Like many of the other people I spoke to in Latin America, Angela says that a lack of capital is really holding the ecosystem back.

“It’s a big problem,” she told me. “There is money but it’s difficult to catch the interest of an investor. There are plenty of traditional investors…but e-commerce or digital tech companies are quite far from their knowledge or perception and they see it as a very high risk investment.”

In her opinion, this is especially true in the so-called ‘valley of death,’ the time between a startup company’s initial seed funding and when it can generate enough revenue to sustain itself. Here in Mexico, specifically, she noted that accelerator programs and other seed funds have helped improve access to the very initial seed money needed to create a minimum viable product and launch; between this initial investment and the time that the company is generating revenue and needs growth capital of $1 million dollars or more, however, there are almost no options for funding, “unless you know people.”

“It’s a pity that very good projects just die because they run out of money,” she said.

She thinks that aversion to earlier stage investments in tech companies can and will change, however.

“It’s a culture,” she said. “It’s a culture that is gradually growing the last few years thanks to events and to a lot of initiatives that people are doing to promote the ecosystem, but this kind of sensibility or culture is not so strong here [yet].”

She believes that the cultural change and the growth in access to capital must come from the people on the ground in the entrepreneurial ecosystem here, not from government initiatives.

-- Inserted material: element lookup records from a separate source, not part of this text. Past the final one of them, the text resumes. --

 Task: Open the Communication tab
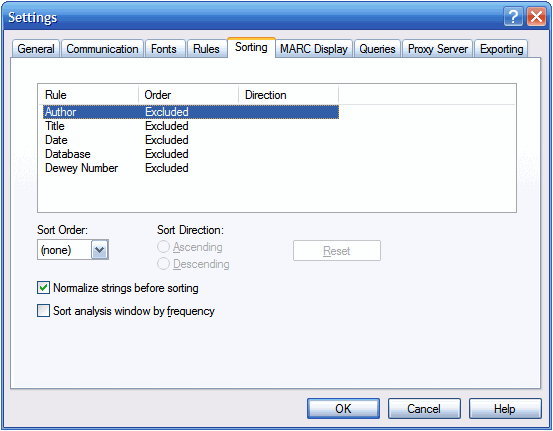click(x=102, y=49)
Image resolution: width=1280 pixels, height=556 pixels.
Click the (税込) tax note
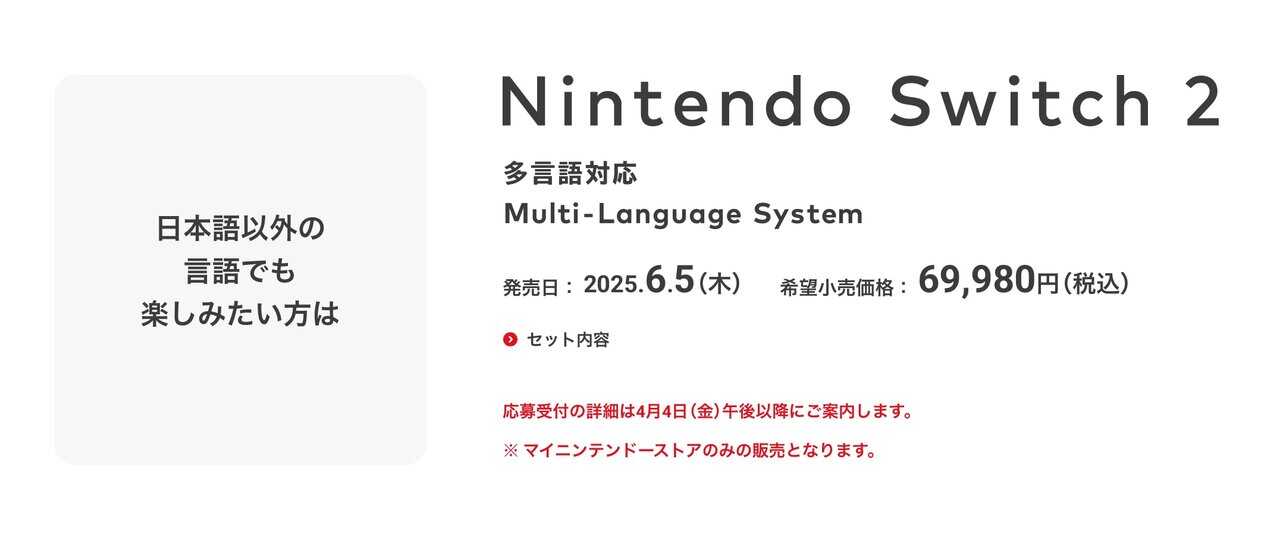click(x=1096, y=284)
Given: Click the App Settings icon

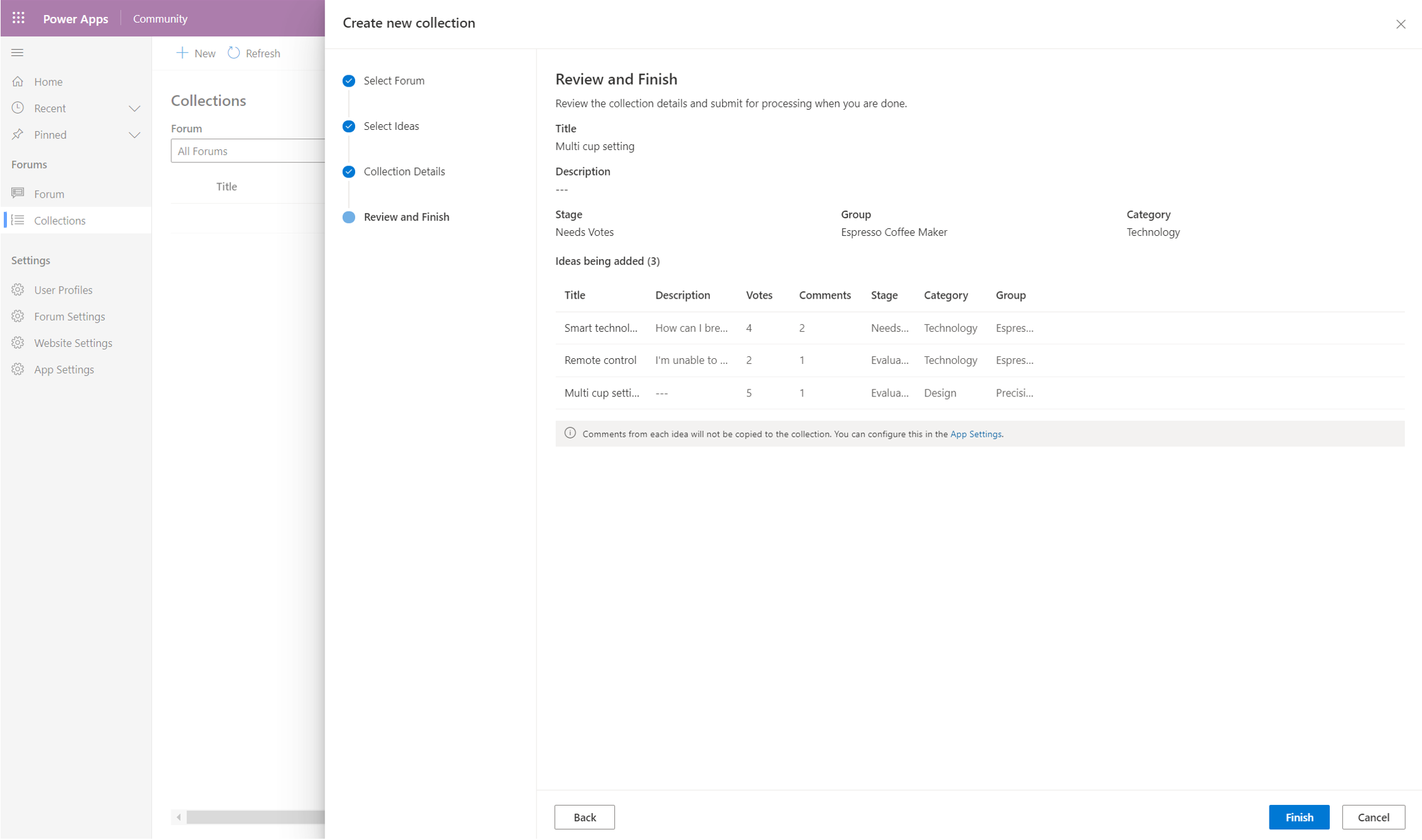Looking at the screenshot, I should pos(19,368).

“It’s a matter of entrepreneurs, of people,” she told me.”And of investors; because without money you can’t keep on trying. You could have the best business model but if you don’t have money you can try for 3 months or 6 months and then you have to stop, you have to give up…

…I think that this organic growth can come from both sides:,” she continued. “From entrepreneurs and investors. We have to learn, both sides, we have to learn a lot.”

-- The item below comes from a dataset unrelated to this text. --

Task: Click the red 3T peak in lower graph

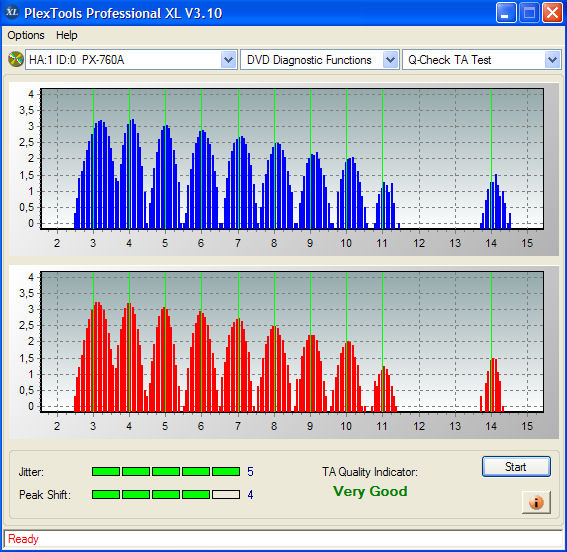Action: 96,357
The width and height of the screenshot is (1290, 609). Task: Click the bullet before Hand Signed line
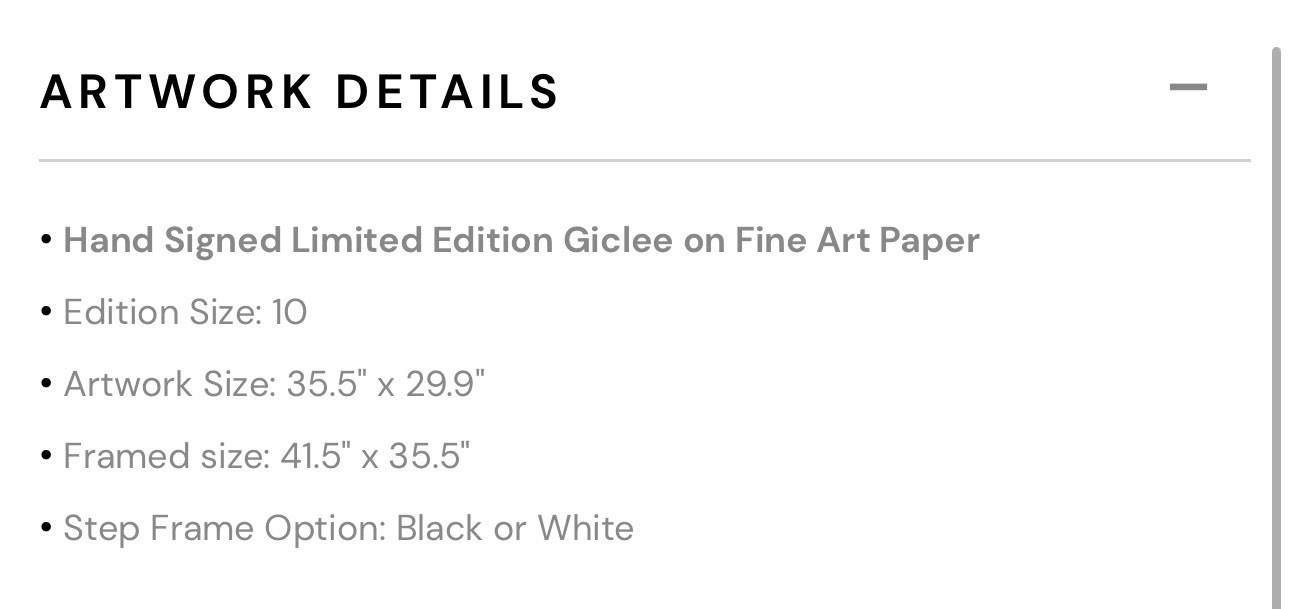pyautogui.click(x=46, y=241)
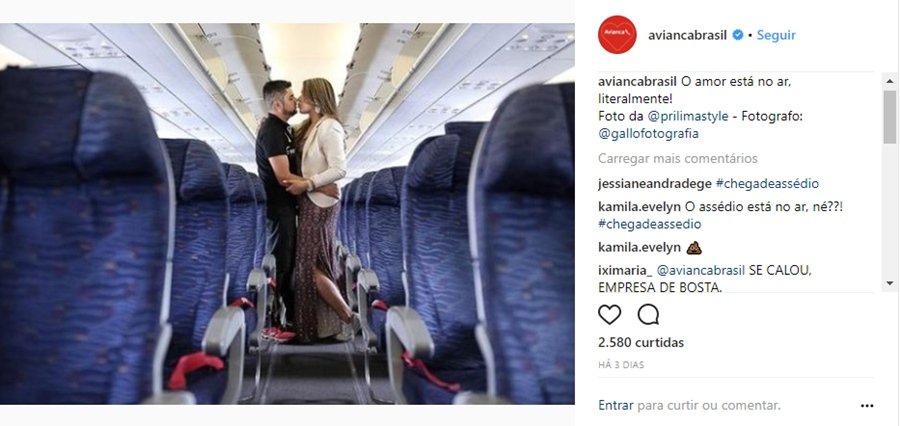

Along those same lines, Angela expressed another common sentiment among the Latin American entrepreneurs with whom I’ve spoken: that the ecosystem needs to see local role models in order to reach its full potential.

“We need to learn  a lot because we don’t have great role models here,” she said. “We are the first doing this. It’s not the same as Silicon Valley.”

So what is Angela’s advice to aspiring entrepreneurs?

“Start your own business when you have personal savings [to fund it] and when you’re more mature in how you utilize your personal resources” she said. “It makes you more serious if you’re trying to figure out the best way to spend your money, focusing only on your priorities and on your core business, and this is very important because it makes you more concentrated. It’s a great thing for entrepreneurs.”